Source records
▬▬▬▬▬▬▬▬▬▬

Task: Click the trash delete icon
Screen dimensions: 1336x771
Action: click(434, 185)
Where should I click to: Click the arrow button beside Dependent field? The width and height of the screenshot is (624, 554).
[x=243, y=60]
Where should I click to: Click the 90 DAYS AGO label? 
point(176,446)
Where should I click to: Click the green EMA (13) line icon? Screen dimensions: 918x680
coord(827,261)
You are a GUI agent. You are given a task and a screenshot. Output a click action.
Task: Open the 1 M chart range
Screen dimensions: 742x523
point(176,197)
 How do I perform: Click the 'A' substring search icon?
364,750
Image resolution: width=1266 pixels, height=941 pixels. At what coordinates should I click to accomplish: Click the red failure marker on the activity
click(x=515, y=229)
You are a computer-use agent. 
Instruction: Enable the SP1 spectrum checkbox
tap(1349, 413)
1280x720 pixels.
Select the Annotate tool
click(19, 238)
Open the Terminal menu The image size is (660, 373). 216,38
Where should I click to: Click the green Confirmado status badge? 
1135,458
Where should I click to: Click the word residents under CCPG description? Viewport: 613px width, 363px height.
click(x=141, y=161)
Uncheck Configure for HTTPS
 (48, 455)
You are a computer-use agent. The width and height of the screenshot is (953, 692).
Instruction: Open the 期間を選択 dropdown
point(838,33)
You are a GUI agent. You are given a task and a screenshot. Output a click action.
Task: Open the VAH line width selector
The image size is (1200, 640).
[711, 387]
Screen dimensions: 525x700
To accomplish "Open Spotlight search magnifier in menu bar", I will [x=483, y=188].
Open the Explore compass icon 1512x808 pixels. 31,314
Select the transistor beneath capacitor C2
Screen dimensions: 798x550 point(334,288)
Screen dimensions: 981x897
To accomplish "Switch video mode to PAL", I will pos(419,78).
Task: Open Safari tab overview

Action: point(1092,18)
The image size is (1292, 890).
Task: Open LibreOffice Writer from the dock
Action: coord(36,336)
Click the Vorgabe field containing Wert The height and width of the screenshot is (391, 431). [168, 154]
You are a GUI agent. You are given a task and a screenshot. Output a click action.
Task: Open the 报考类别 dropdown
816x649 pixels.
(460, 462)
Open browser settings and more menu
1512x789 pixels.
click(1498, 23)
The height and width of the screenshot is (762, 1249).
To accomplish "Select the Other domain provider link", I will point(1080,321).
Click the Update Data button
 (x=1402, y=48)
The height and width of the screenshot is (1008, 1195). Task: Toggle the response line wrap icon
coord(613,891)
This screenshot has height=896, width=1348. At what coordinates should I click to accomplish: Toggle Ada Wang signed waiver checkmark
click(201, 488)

▬▬▬▬▬▬▬▬▬▬

# Work to be completed
The records above are to be transcribed exactly, with nothing left out.

# Response to the exercise
Task: Click the trash delete icon
Screen dimensions: 1336x771
Action: click(434, 185)
Where should I click to: Click the arrow button beside Dependent field? The width and height of the screenshot is (624, 554).
[x=243, y=60]
Where should I click to: Click the 90 DAYS AGO label? 
point(176,446)
Where should I click to: Click the green EMA (13) line icon? Screen dimensions: 918x680
coord(827,261)
You are a GUI agent. You are given a task and a screenshot. Output a click action.
Task: Open the 1 M chart range
Screen dimensions: 742x523
point(176,197)
 How do I perform: Click the 'A' substring search icon?
364,750
Image resolution: width=1266 pixels, height=941 pixels. At what coordinates should I click to accomplish: Click the red failure marker on the activity
click(x=515, y=229)
You are a computer-use agent. 
Instruction: Enable the SP1 spectrum checkbox
tap(1349, 413)
1280x720 pixels.
Select the Annotate tool
click(19, 238)
Open the Terminal menu The image size is (660, 373). 216,38
Where should I click to: Click the green Confirmado status badge? 
1135,458
Where should I click to: Click the word residents under CCPG description? Viewport: 613px width, 363px height.
click(x=141, y=161)
Uncheck Configure for HTTPS
 (48, 455)
You are a computer-use agent. The width and height of the screenshot is (953, 692).
Instruction: Open the 期間を選択 dropdown
point(838,33)
You are a GUI agent. You are given a task and a screenshot. Output a click action.
Task: Open the VAH line width selector
The image size is (1200, 640).
[711, 387]
Screen dimensions: 525x700
To accomplish "Open Spotlight search magnifier in menu bar", I will [x=483, y=188].
Open the Explore compass icon 1512x808 pixels. 31,314
Select the transistor beneath capacitor C2
Screen dimensions: 798x550 point(334,288)
Screen dimensions: 981x897
To accomplish "Switch video mode to PAL", I will pos(419,78).
Task: Open Safari tab overview

Action: point(1092,18)
The image size is (1292, 890).
Task: Open LibreOffice Writer from the dock
Action: coord(36,336)
Click the Vorgabe field containing Wert The height and width of the screenshot is (391, 431). [168, 154]
You are a GUI agent. You are given a task and a screenshot. Output a click action.
Task: Open the 报考类别 dropdown
816x649 pixels.
(460, 462)
Open browser settings and more menu
1512x789 pixels.
click(1498, 23)
The height and width of the screenshot is (762, 1249).
To accomplish "Select the Other domain provider link", I will point(1080,321).
Click the Update Data button
 (x=1402, y=48)
The height and width of the screenshot is (1008, 1195). Task: Toggle the response line wrap icon
coord(613,891)
This screenshot has height=896, width=1348. At what coordinates should I click to accomplish: Toggle Ada Wang signed waiver checkmark
click(201, 488)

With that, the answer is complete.